[Saved entries]
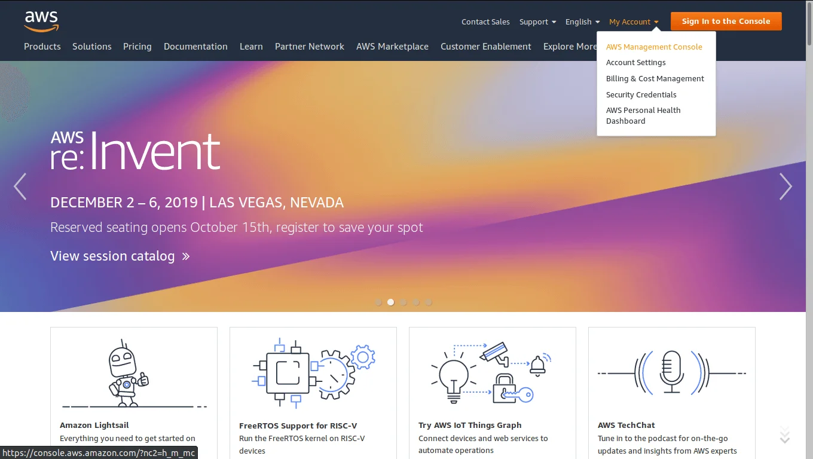Select the fifth carousel indicator dot
The height and width of the screenshot is (459, 813).
tap(429, 302)
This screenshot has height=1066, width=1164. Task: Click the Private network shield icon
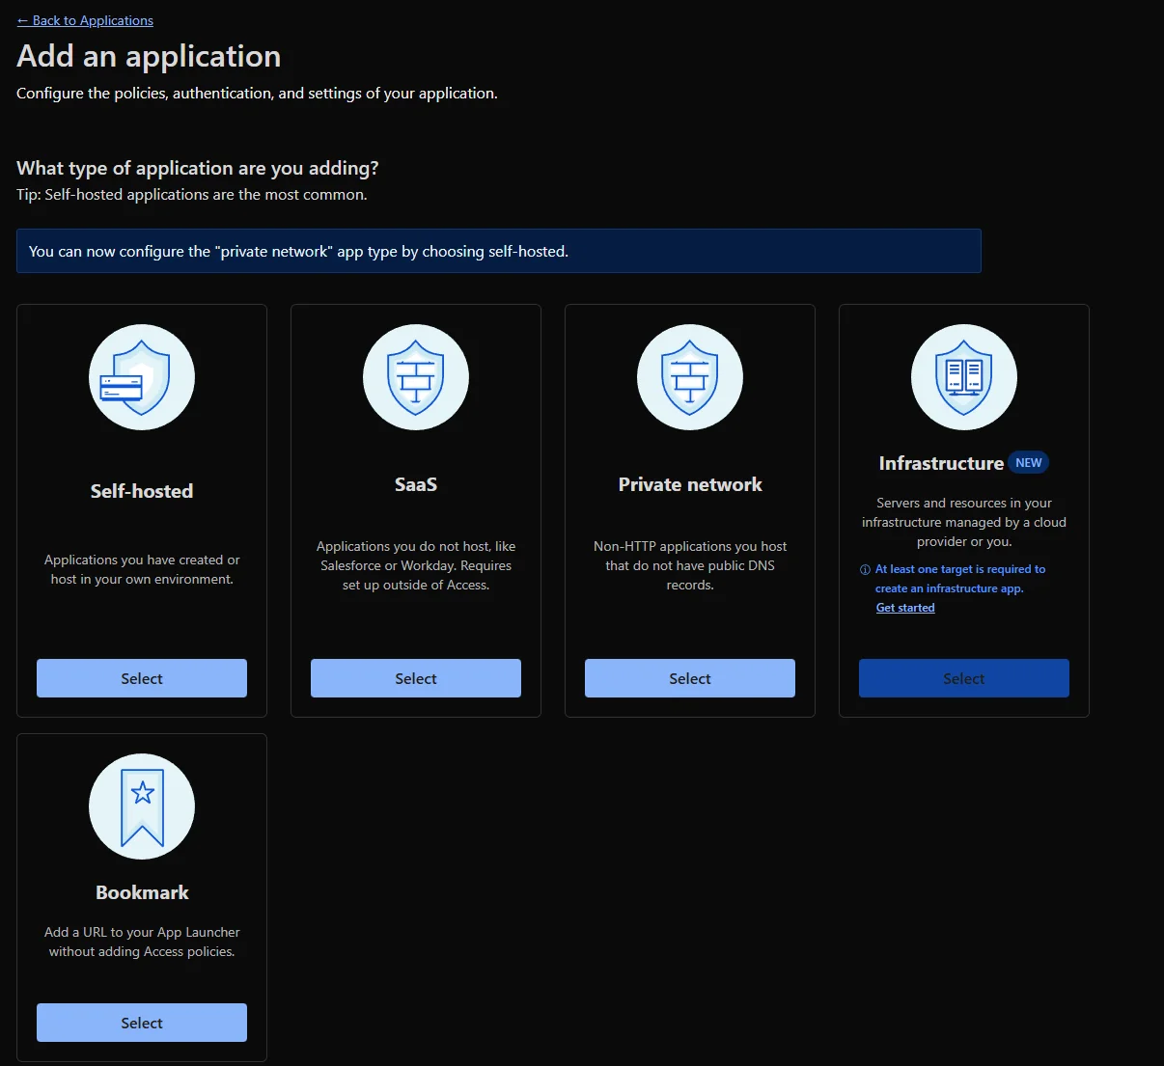[x=690, y=377]
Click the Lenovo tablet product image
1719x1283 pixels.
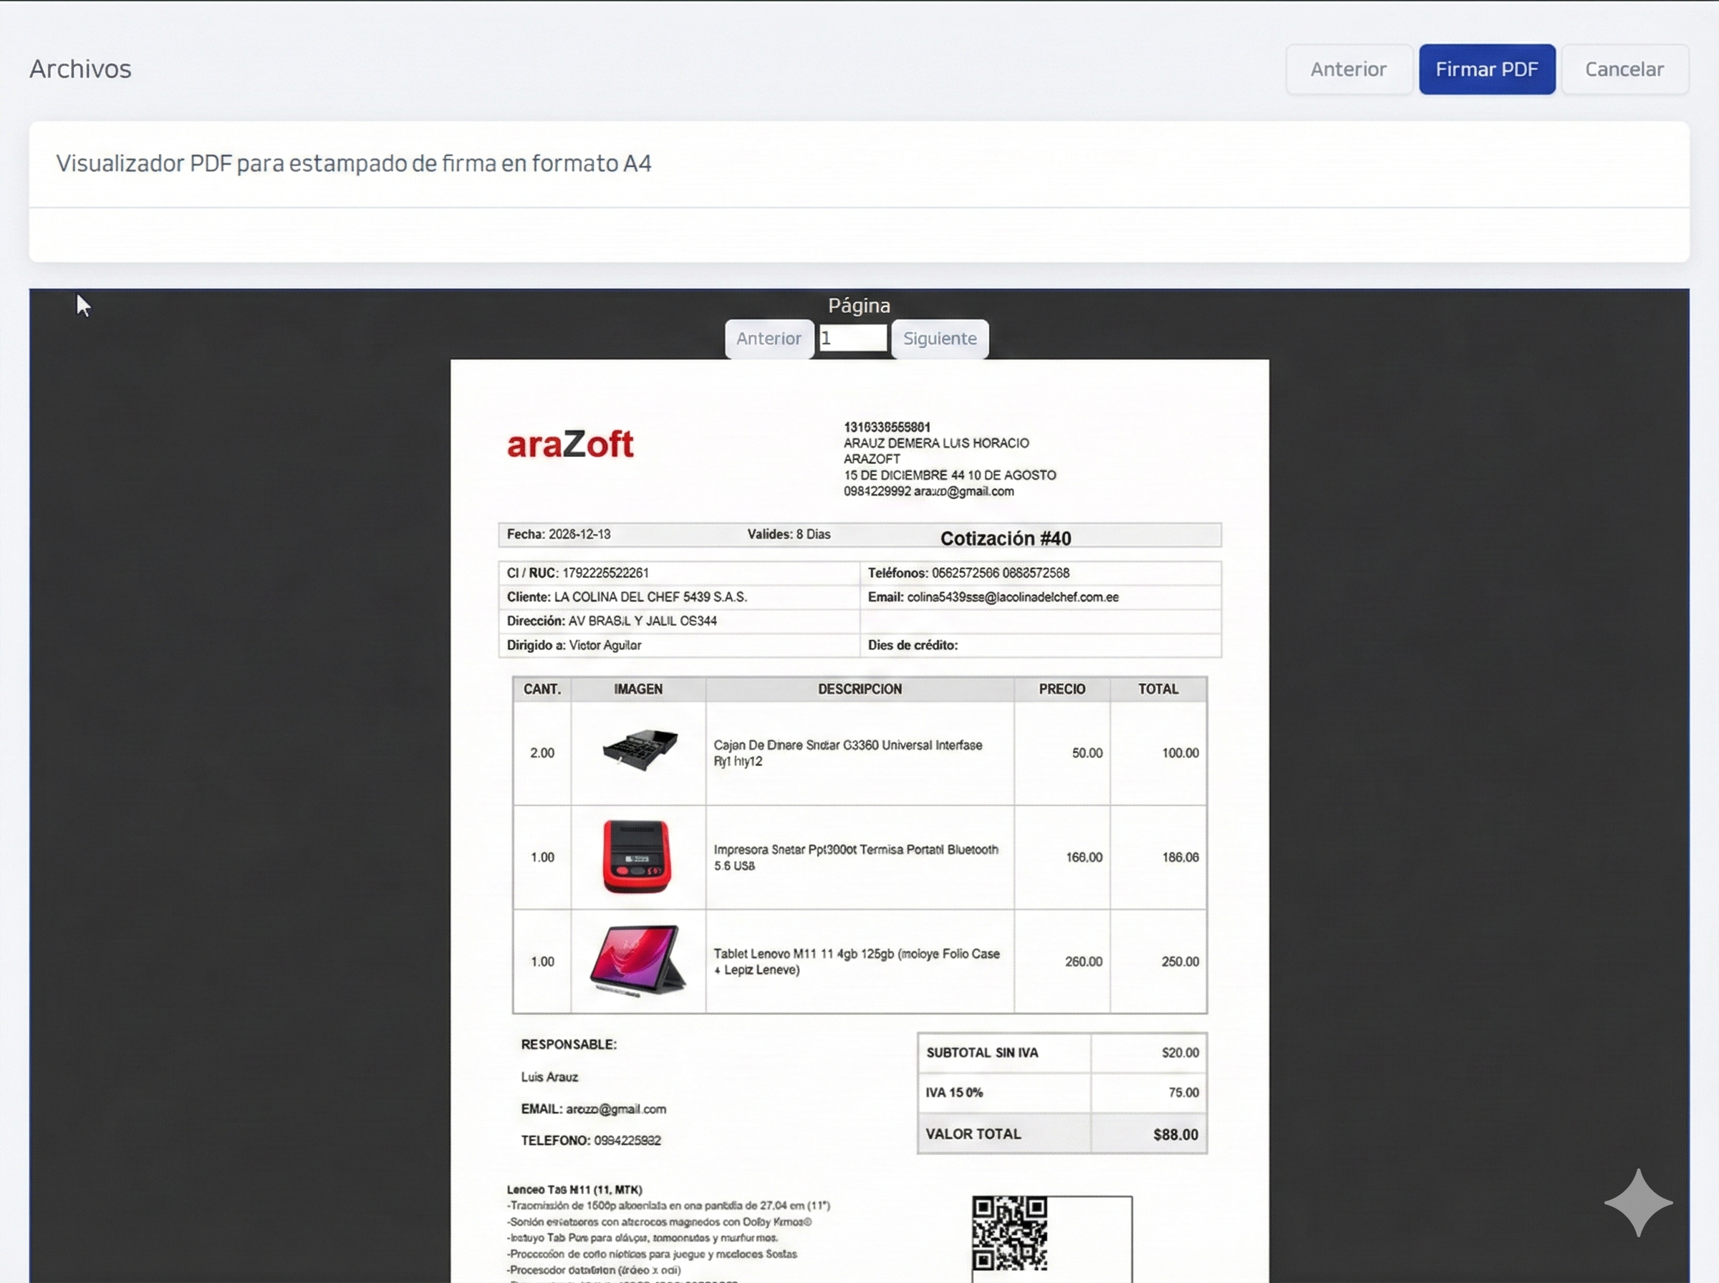[x=638, y=961]
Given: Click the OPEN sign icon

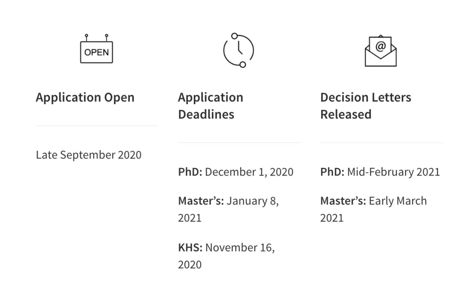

= What the task asks =
Convert the rows above into a JSON list of strings with one string per line, skipping blank lines. Leave the pictures out of the answer.

= Reply to the task =
[
  "Select the fifth carousel indicator dot",
  "The height and width of the screenshot is (459, 813).",
  "tap(429, 302)",
  "This screenshot has height=1066, width=1164. Task: Click the Private network shield icon",
  "[x=690, y=377]",
  "Click the Lenovo tablet product image",
  "1719x1283 pixels.",
  "[x=638, y=961]",
  "Given: Click the OPEN sign icon"
]